# Newbie question - Audyssey XT32 user looking to add Behringer DSP 1124 or MiniDSP EQ to use with REW's EQ feature



## sdrucker (Jan 8, 2013)

Hey there,
I'm one of the guys that are building our REW skills on AVS Forum - been a long time lurker here, and finally want to ask some questions about the EQ devices I'm considering to add to my HT setup, for use with REW's EQ feature that can export either auto or manually-generated filters to the EQ device. I've been debating between the Behringer DSP1124 and the MiniDSP in a box line, and the MiniDSP's descriptions sound useful, but are making my head hurt relative to the DSP1124. Thus....here I am.

Currently I have a Denon 4311 with Audyssey XT32+Audyssey Pro, two HSU ULS-15 subs (connected to my AVR with standard RCA sub cables), powered Mythos ST L/R and CS-8080HD center (all run small on speaker wire, with crossovers at 80 Hz and 100 Hz respectively, as per Audyssey and REW FR plots). I run my subs as independent inputs into my AVR, and thus my configration assumes two subs for purposes of controlling level trim and distance. Oh, and I'm using the REW 5.01 build 13 beta for USB mic (UMM-6 calibrated by CSL) and HDMI output.

In the attached chart, I have approx 10 db dips at about 25 Hz, 75-80 Hz, and 90-100 Hz on the subs after Audyssey (purple line) that I'd like to address. When I do L/R+sub plots at 1/6 smoothing, the 70 Hz null largely disappears at +/- 3 db, so I assume it's likely inaudible. I've tried the Pro Curve Editor and adjusting the distance of the subs on the Denon, but this is where I currently net out. Thus I'm considering adding external EQ to improve the post-Audyssey results.

I'm debating between the DSP 1124 and MiniDSP, and have these questions. I know there's a wealth of information about both on the Shack, but it's scattered enough, and mostly seems to be oriented toward DIY or setups that use external amps or are non-Audyssey. Thus, here I go:
a) Given my setup, if wanted the MiniDSP, would I get the balanced or unbalanced 2x4? And which advanced plug-in?
b) Given my equipment, should I be worrying about voltage input/output issues in guiding my choice of MiniDSP in a box?
c) Does the MiniDSP have limitations as to PEQ frequencies as the 1124 (e.g. adjustments only at certain central frequencies like 63 Hz or 80 Hz at 1/6 octave), or is it more sensitive with the Advanced Plug-in? If I'm wrong about both, please tell me
d) Is there any merit in using the delay on the MiniDSP to better address the "distance tweak" I mentioned on the sub's distance setting? I can see having more flexibility with the MiniDSP, as I can do the tweaks there and leave my AVR alone. I know there's some limits with the delay to approximately 8 ft. adjustment, but does that mean that I can only make distance adjustments in one direction (i.e. "further" or "nearer" distance, but NOT both with the device)
e) Are there any other considerations about why I should choose one over the other in terms of suitability? The need for MIDI/USB interface is minor IMHO
f) Finally, is there any reason to think about the FBQ2496, given my goals? From reading the threads about it, the FBQ actually sounds more limited in terms of presets and filters. Is that correct?

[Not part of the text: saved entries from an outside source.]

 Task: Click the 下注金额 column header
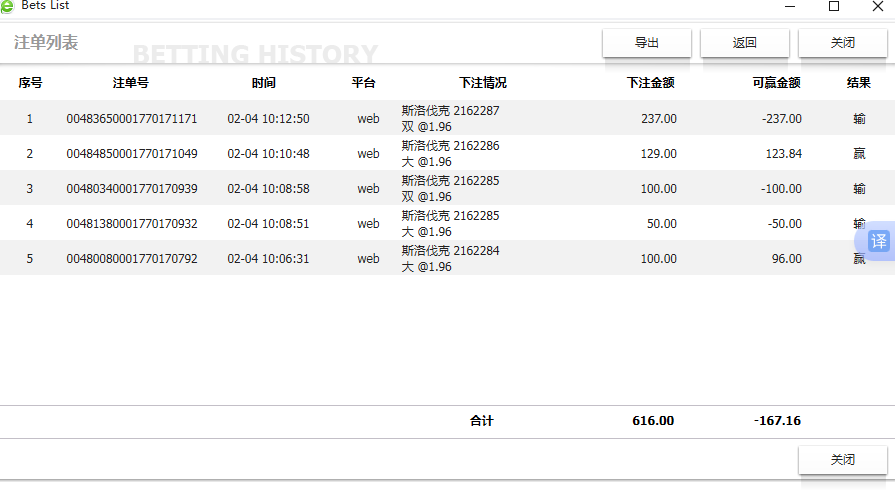point(650,83)

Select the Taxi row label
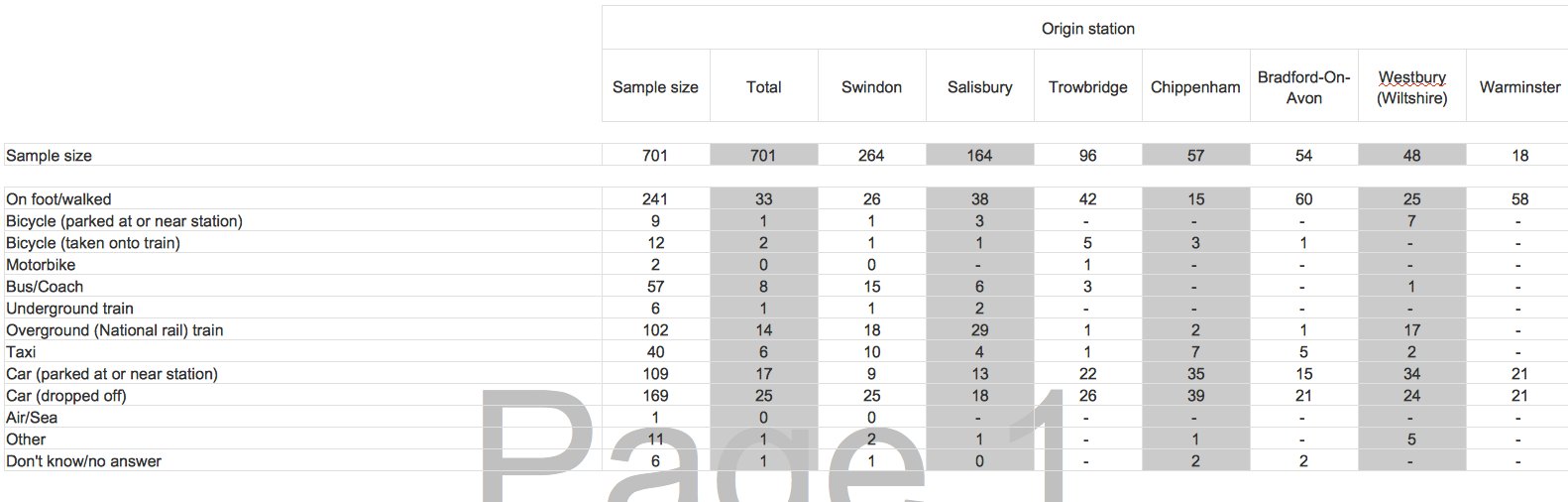pos(21,352)
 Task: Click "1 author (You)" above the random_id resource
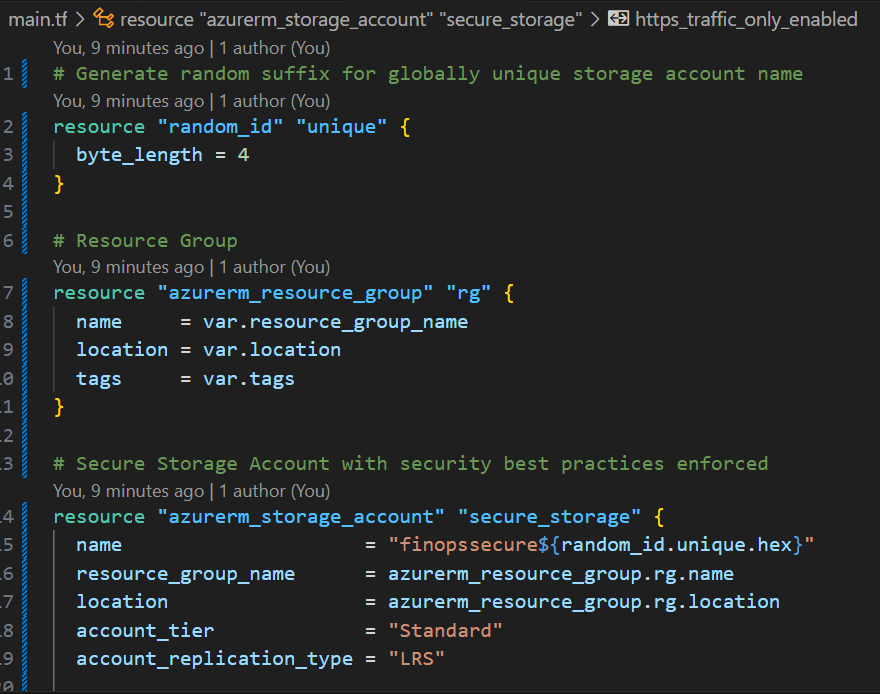coord(274,101)
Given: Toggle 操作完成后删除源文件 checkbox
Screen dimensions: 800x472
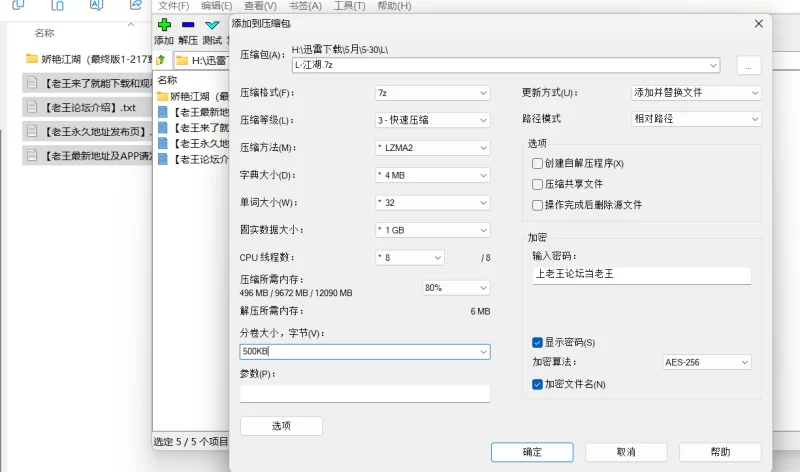Looking at the screenshot, I should 537,205.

Sorry this is long winded, but I"m curious what the thoughts are. I'm new at using manual EQ devices beyond the really, really old days when I had a 24-band graphic equalizer.

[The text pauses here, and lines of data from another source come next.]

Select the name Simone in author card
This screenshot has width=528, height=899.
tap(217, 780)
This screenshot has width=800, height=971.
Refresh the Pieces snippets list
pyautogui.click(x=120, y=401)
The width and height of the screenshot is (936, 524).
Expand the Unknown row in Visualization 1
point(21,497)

I also have a few questions about filter type appropriateness and how far I want to push the Q level, beyond what I currently know about minimizing the number of filters and the degree of change in gain, but I'll save that for either the actual REW forum or our AVS thread.

Thanks in advance,
Stuart


----------



## jtalden (Mar 12, 2009)

I have no experience with either of those units so I cannot help with your direct questions. I just decided to make an observation and add some other comments in case they help your thought process.

Observation:
It's necessary to average measurements at the same mic locations used for the Audyssey setup to better compare before and after SPL responses. I mention this as this chart looks like it is the result of single LP measurements. Even averaging may not tell the entire story as Audyssey Pro may be doing a more sophisticated analysis of the measurements and making better choices of what EQ treatments to apply. Some room SPL response features are better left with only modest EQ or even without EQ. 

Other Comments:
I only have Audyssey XT and it lacks of the ability to implement a house curve to address my perception of overly bright HF. I am also more interested in learning the manual EQ process than just using an auto setup feature for good results. I therefore don't use Audyssey except occasionally for comparisons to help my learning experience. Audyssey Pro allows some house curve adjustments and provides significantly more EQ power than XT. I suspect it would be very difficult for me to match or improve on it using manual adjustments given only my DCX2496 units. I mention this as many here are looking to achieve high sound quality with minimal time and cost . Some others are more into the DIY aspects, and the additional time and cost is not the major concern for them even given that there may be little or no improvement in sound quality.


----------



## sdrucker (Jan 8, 2013)

Jtalden:
I'm aware that Audyssey is a multi-position approach: in fact I routinely take 8-12 measurements with my Pro Kit, focusing on MLP, but also areas adjacent to it.

However, for purposes of any initial EQ adjustments, I'm primarily interested in the center seat of our sofa, which is the only MLP for critical HT or music experience. Sadly I'm the only person in our HH that cares about SQ (my wife and son aren't audiophiles), so I'm focusing on the one LP.

However, I'm open to taking more averaged measurements and adjustments after this LP is addressed to build a more robust average.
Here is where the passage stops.